**Dataset entries**

----

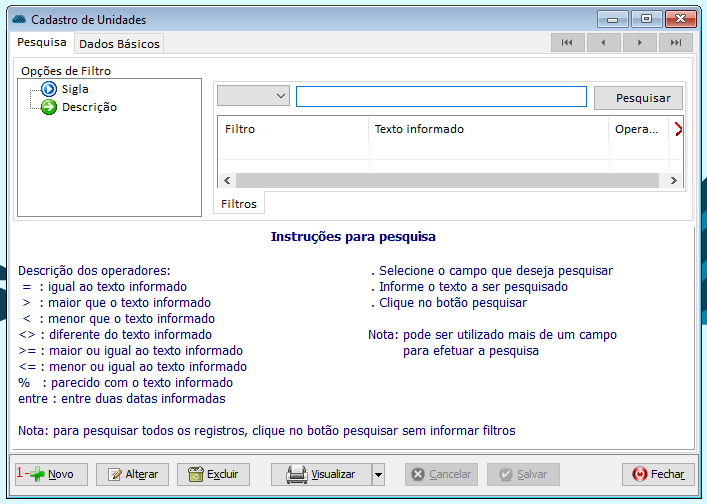The width and height of the screenshot is (707, 504).
Task: Click in the search text field
Action: [x=441, y=96]
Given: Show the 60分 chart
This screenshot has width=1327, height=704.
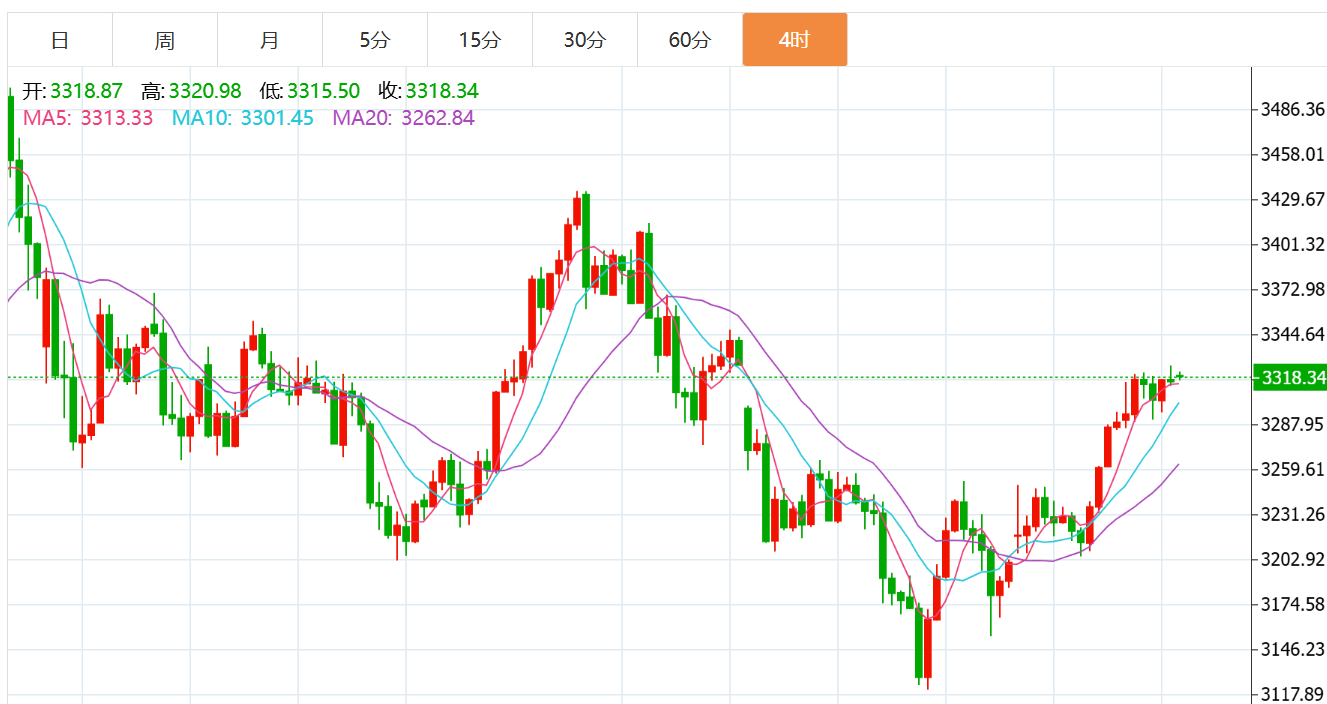Looking at the screenshot, I should click(690, 40).
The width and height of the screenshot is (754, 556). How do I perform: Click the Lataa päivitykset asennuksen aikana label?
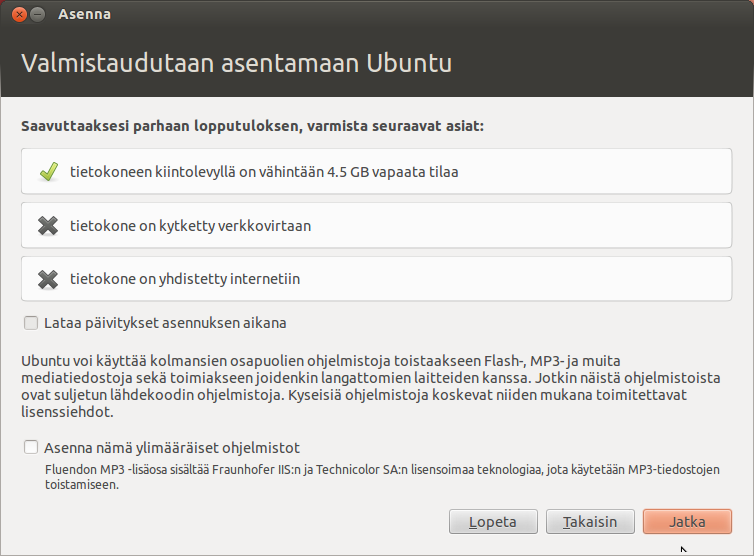tap(165, 323)
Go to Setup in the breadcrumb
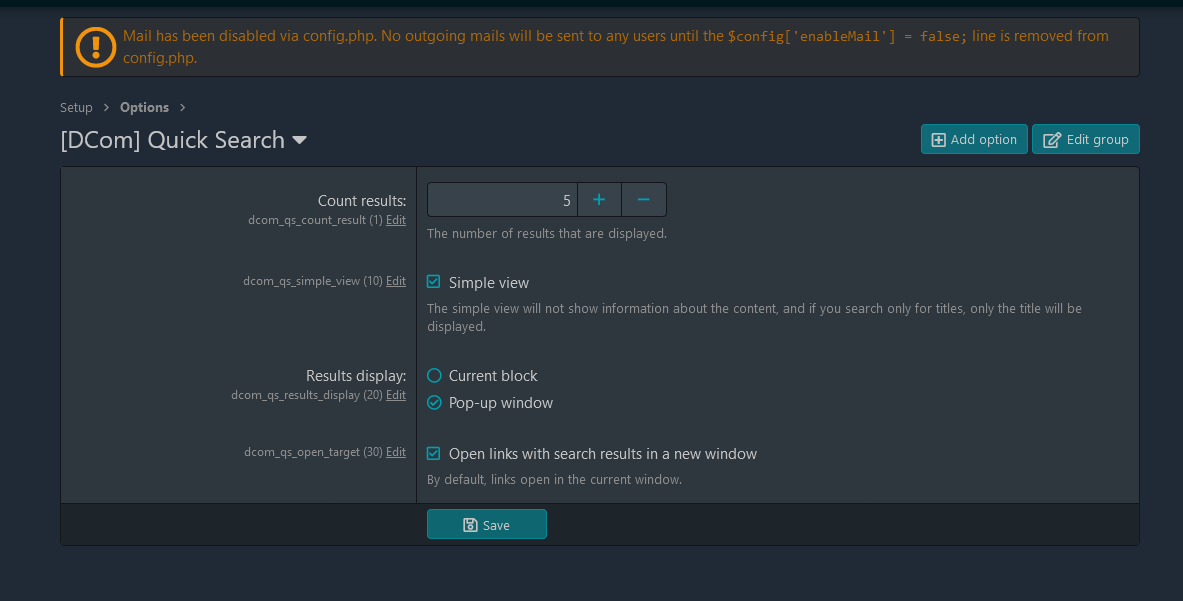 coord(76,108)
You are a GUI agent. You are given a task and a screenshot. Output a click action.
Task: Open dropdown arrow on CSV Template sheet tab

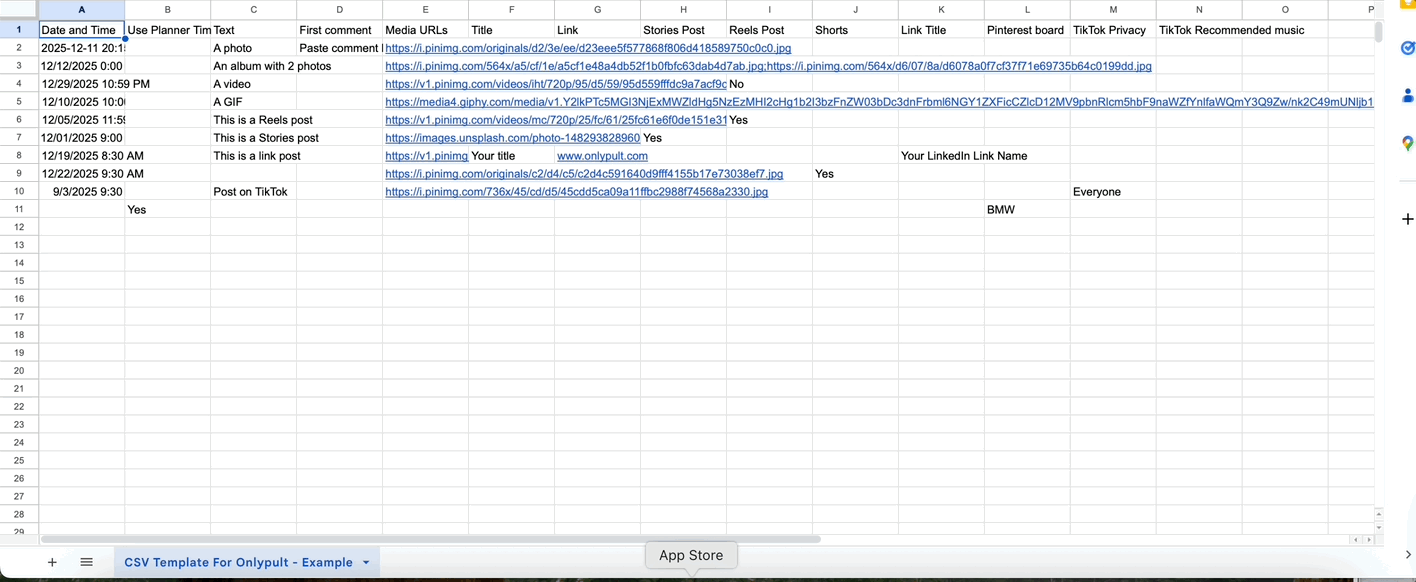click(366, 563)
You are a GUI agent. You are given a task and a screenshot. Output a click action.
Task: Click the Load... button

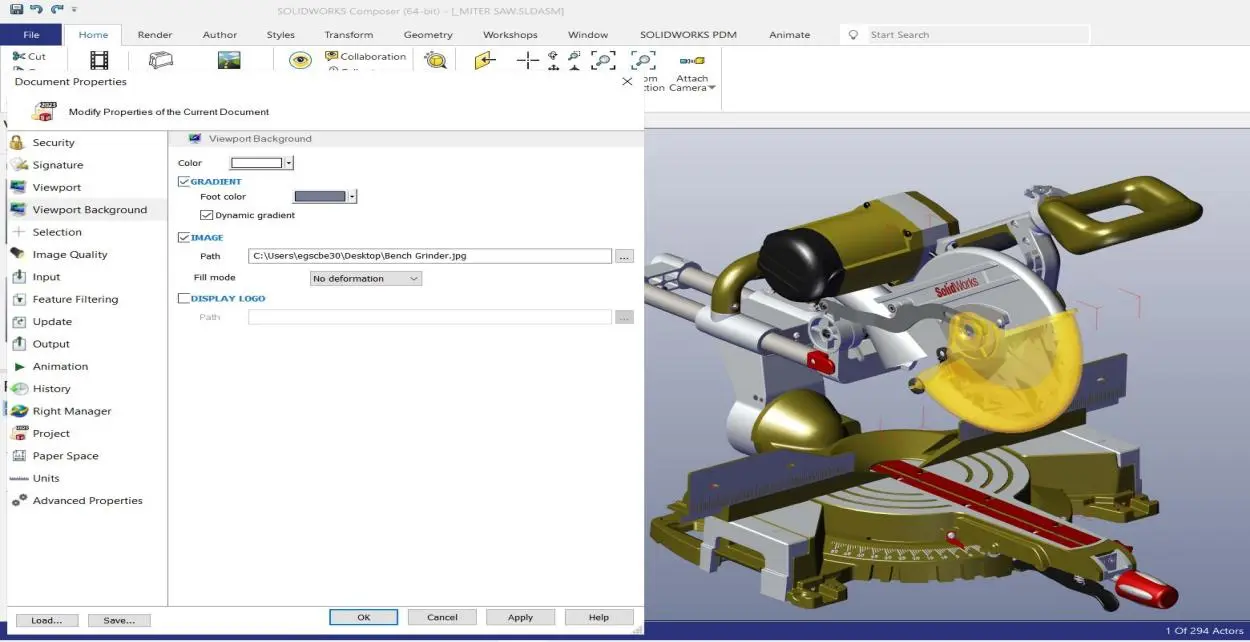[x=47, y=620]
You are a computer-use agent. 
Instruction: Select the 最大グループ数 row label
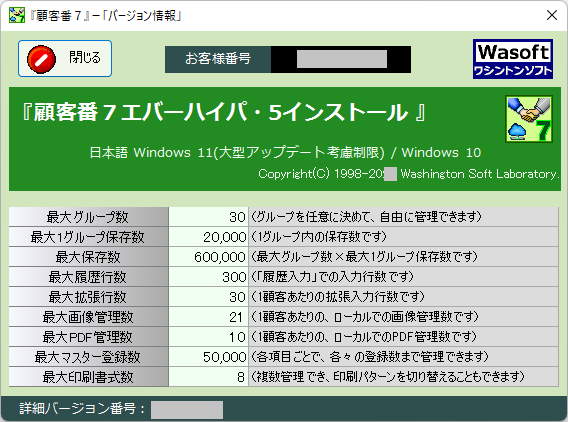[x=89, y=217]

----

**Work to complete**
Set out, exactly as given, the line that contains "You are a computer-use agent." along with each line after it through the end of the records above; omit the pictures.

**Response for this exercise**
You are a computer-use agent. 
Instruction: Select the 最大グループ数 row label
[x=89, y=217]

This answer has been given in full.